Neuer Botschafter in Israel Trumps Mann in Israel startet wenig diplomatisch

Die Botschaft der USA in Israel befindet sich derzeit in Tel Aviv. Vielleicht nicht mehr lange.

  • Der designierte US-Präsident Donald Trump hat den Anwalt David Friedman zum neuen Botschafter in Israel ernannt.
  • Friedman sorgt schon vor Amtsantritt für Irritationen. Er will die Botschaft der USA von Tel Aviv nach Jerusalem verlegen, das er als «Israels ewige Hauptstadt» bezeichnet.
  • Der Status Jerusalems ist einer der Hauptstreitpunkte im Nahost-Konflikt. Auch die Palästinenser betrachten Jerusalem als ihre Hauptstadt.
David Friedman an einer Veranstaltung mit dem Titel «Jerusalem forever» im Oktober 2016. Bild in Lightbox öffnen.

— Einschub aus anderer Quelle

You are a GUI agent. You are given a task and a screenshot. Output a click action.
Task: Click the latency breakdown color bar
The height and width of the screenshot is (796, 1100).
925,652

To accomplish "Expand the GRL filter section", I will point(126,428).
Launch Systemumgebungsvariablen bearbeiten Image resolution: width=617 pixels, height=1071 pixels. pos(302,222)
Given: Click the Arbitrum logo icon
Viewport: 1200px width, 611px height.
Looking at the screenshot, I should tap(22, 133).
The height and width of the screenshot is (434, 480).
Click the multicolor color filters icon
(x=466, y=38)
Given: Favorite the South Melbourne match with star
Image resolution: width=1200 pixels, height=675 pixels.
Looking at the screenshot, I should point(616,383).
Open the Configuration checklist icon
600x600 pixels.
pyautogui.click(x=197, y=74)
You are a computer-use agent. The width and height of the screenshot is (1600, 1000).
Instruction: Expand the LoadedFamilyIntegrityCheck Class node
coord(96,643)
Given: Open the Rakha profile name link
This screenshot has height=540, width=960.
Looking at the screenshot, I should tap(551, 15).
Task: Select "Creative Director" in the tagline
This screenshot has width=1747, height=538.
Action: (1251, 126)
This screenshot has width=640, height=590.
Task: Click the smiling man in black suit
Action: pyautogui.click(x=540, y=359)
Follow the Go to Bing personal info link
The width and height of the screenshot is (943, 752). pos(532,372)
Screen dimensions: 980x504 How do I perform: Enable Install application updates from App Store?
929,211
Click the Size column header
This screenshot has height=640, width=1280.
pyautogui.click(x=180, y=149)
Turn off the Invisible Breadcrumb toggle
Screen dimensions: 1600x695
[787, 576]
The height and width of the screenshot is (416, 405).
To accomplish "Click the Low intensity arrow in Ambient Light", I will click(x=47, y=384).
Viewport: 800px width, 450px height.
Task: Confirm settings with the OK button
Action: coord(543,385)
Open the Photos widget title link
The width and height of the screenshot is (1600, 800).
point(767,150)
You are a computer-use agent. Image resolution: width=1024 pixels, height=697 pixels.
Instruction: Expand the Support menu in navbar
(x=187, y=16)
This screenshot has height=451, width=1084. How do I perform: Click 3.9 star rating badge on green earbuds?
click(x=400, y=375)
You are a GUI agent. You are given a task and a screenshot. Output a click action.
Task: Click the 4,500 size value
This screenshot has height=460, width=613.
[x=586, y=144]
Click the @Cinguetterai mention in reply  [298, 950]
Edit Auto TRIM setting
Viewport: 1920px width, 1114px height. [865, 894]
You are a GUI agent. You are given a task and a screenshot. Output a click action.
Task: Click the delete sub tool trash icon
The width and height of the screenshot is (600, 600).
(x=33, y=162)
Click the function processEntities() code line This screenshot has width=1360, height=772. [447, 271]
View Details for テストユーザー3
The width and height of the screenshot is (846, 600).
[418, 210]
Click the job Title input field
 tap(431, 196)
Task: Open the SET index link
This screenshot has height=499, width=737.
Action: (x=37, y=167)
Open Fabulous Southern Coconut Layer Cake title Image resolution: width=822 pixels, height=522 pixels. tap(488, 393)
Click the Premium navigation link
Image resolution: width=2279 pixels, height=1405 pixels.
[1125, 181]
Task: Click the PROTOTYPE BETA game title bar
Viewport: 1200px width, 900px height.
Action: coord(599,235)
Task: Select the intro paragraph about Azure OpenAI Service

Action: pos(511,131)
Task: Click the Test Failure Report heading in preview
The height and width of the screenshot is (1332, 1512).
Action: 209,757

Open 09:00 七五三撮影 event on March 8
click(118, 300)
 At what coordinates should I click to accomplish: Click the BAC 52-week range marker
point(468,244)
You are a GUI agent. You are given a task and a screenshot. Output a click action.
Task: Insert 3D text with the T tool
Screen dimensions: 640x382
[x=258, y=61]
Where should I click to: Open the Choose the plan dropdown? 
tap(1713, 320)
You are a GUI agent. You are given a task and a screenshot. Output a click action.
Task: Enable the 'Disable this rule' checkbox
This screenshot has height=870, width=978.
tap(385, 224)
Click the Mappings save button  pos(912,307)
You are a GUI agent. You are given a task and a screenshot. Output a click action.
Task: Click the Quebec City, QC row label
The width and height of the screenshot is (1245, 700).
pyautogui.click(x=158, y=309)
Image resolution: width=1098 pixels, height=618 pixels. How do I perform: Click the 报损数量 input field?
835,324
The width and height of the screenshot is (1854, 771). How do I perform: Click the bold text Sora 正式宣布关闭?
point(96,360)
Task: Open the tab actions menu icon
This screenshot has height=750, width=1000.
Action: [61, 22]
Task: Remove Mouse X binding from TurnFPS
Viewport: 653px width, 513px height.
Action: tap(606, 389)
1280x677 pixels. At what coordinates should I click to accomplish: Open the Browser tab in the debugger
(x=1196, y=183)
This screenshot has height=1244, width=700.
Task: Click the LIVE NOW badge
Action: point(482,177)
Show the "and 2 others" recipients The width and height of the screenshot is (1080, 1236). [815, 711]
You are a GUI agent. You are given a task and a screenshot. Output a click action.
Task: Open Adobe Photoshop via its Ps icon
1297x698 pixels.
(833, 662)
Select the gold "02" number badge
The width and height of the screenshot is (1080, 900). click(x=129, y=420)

Bildlegende: David Friedman an einer Veranstaltung mit dem Titel «Jerusalem forever». Die Aufnahme stammt vom 26. Oktober 2016. Keystone

Auf diplomatische Gepflogenheiten oder Befindlichkeiten nimmt der designierte US-Präsident Donald Trump bekanntlich wenig Rücksicht. Das jüngste Beispiel: Der neue Botschafter der USA in Israel, David Friedman. Respektive der Ort, von dem aus dieser zu arbeiten gedenkt.

Dazu muss man wissen: Die US-Botschaft befindet sich derzeit in Tel Aviv. Aber vielleicht nicht mehr lange. Denn in einer Erklärung Trumps liess sich Friedman mit den Worten zitieren, er werde sich für Frieden einsetzen – und freue sich darauf, «dies von der US-Botschaft in Israels ewiger Hauptstadt Jerusalem aus zu tun».

Der Status Jerusalems ist einer der wichtigsten Streitpunkte im Nahost-Konflikt. Denn auch die Palästinenser betrachten Jerusalem als ihre Hauptstadt.

Kritik von liberalen jüdischen Organisationen

International erkennen denn auch die meisten UNO-Staaten Jerusalem als Ganzes nicht als Hauptstadt Israels an. Auch die USA nicht. Gleichwohl hatte Trump im Wahlkampf angekündigt, er wolle Jerusalem als «unteilbare Hauptstadt» Israels anerkennen. Darauf ging er in der Erklärung zur Personalie Friedman nun aber nicht ein.

Ein hochrangiges Mitglied der PLO warnte vor einer Verlegung der Botschaft. Dies wäre eine «schwere Verletzung internationalen Rechts und von Resolutionen». «Dies könnte ernsthafte Konsequenzen haben, nicht nur für die palästinensische Sache, sondern auch für die Region als Ganzes.»

«Entscheid gefährdet Ruf der USA»

Friedman gilt auch als Unterstützer der umstrittenen israelischen Siedlungspolitik im besetzten Westjordanland. Die linksliberale US-Organisation J Street kritisierte die Entscheidung Trumps für Friedman als «verantwortungslos». Sie gefährde ausserdem den Ruf der USA in der Region und die Glaubwürdigkeit in der Welt, erklärte die Organisation, die Israel nahesteht und eine Friedenslösung im Nahen Osten unterstützt.